While web surfing the other day, I came across work by Princeton economist Thomas C. Leonard. There's a lot of good work there. In this post, I want to highlight his review of Nudge by Richard Thaler and Cass Sunstein. Up until now, my favorite review of their book has been my own [Scroll down]. I do what only a few reviewers do: get the exact argument made by the author completely accurate, never exaggerating, never playing cheap rhetorical tricks. Then, when I criticize, the author can't claim that I misstated him.
Thomas Leonard, based on this one review, at least, seems to follow the same rule. And, in doing so, he comes up with a more fundamental criticism of Nudge than my own. As a result, my review of Nudge is now my second favorite.
Like Thaler and Sunstein, I had taken it as given that a libertarian paternalist--I explain in my review why this isn't a contradiction in terms--should be trying to design the "choice architecture" so that people make the choices that their "rational" side--the "Planner"--would make. But Leonard points out the problem with this. He writes:
Set aside the problems of bad nudges and evil nudgers. Assume effective instruments and benign intent. What does mean to make a time-inconsistent person better off when her Doer and Planner incarnations have opposed views of what is better? Tom Schelling posed the dilemma this way: ''how do we decide which side we are on?'' (1984, p. 87). On what grounds should a paternalist privilege the Planner?
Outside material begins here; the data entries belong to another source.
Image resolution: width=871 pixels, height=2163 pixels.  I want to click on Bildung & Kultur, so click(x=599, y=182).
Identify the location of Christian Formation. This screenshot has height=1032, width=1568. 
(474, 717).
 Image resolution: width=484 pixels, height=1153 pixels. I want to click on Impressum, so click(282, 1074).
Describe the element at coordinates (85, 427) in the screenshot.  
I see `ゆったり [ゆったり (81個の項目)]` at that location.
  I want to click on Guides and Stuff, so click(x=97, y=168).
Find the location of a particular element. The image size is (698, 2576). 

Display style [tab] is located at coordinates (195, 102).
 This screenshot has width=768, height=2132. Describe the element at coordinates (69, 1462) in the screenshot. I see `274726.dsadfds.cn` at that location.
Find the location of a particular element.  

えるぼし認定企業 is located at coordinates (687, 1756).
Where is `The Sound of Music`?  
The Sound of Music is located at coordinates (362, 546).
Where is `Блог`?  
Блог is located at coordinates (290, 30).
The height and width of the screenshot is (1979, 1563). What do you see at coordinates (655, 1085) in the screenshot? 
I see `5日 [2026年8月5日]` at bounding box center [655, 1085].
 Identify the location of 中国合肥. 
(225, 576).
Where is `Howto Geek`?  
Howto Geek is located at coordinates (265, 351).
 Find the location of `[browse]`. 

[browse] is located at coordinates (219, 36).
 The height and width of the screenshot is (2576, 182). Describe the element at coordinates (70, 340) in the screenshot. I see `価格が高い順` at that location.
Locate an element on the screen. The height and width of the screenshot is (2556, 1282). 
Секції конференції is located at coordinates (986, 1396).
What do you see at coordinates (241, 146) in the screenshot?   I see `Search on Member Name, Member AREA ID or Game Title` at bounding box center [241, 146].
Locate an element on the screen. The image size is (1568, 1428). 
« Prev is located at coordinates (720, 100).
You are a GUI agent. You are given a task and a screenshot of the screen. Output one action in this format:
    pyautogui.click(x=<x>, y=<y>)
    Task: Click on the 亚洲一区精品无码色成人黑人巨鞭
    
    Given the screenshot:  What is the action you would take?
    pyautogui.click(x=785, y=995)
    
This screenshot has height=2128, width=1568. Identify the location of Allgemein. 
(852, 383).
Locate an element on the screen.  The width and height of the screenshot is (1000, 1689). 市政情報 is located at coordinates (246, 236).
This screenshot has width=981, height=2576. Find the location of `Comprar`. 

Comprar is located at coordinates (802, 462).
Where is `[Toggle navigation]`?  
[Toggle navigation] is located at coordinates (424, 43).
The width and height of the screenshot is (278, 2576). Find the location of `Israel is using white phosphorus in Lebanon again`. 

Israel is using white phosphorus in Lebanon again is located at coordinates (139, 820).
Say I prefer $100 today to $110 next week (Doer), and I also prefer $110 in 53 weeks to $100 in 52 weeks (Planner). My preferences are inconsistent: I am more impatient in the near future than in the far future. But there are two ways to nudge them toward consistency: promote impatience (Doer) or restrain impatience (Planner). Thaler and Sunstein acknowledge the dilemma for the paternalist facing a divided self: ''If the arrangement of [cake and fruit] alternatives has a significant effect on the selections the customers make, then their true 'preferences' do not formally exist'' (2003, p. 1164).
We certainly don't want Homer Simpson at the helm of Ulysses' vessel when the cost of succumbing to the Sirens' song is mass death. But the choice between Doer and Planner is rarely so stark. How much should a person save? What is the optimal tradeoff between cost of weight gain and the pleasure of tasty calories? Are workaholics, anorexics and misers--what happens with a dictatorship of the Planner--any less immoderate than slackers, the overweight, and the profligate?
Sure, more people make New Year's resolutions to lose rather than to gain weight, but that's just Planner talk. Many others resolve to spend less time at the office, and more time enjoying life with family and friends, Doer talk.
And, immediately following, the crescendo:
The irony is that behavioral economics, having attacked Homo Economicus as an empirically false description of human choice, now proposes, in the name of paternalism, to enshrine the very same fellow as the image of what people should want to be. Or, more precisely, what paternalists want people to be. For the consequence of dividing the self has been to undermine the very idea of true preferences. If true preferences don't exist, the libertarian paternalist cannot help people get what they truly want. He can only make like an old fashioned paternalist, and give people what they should want.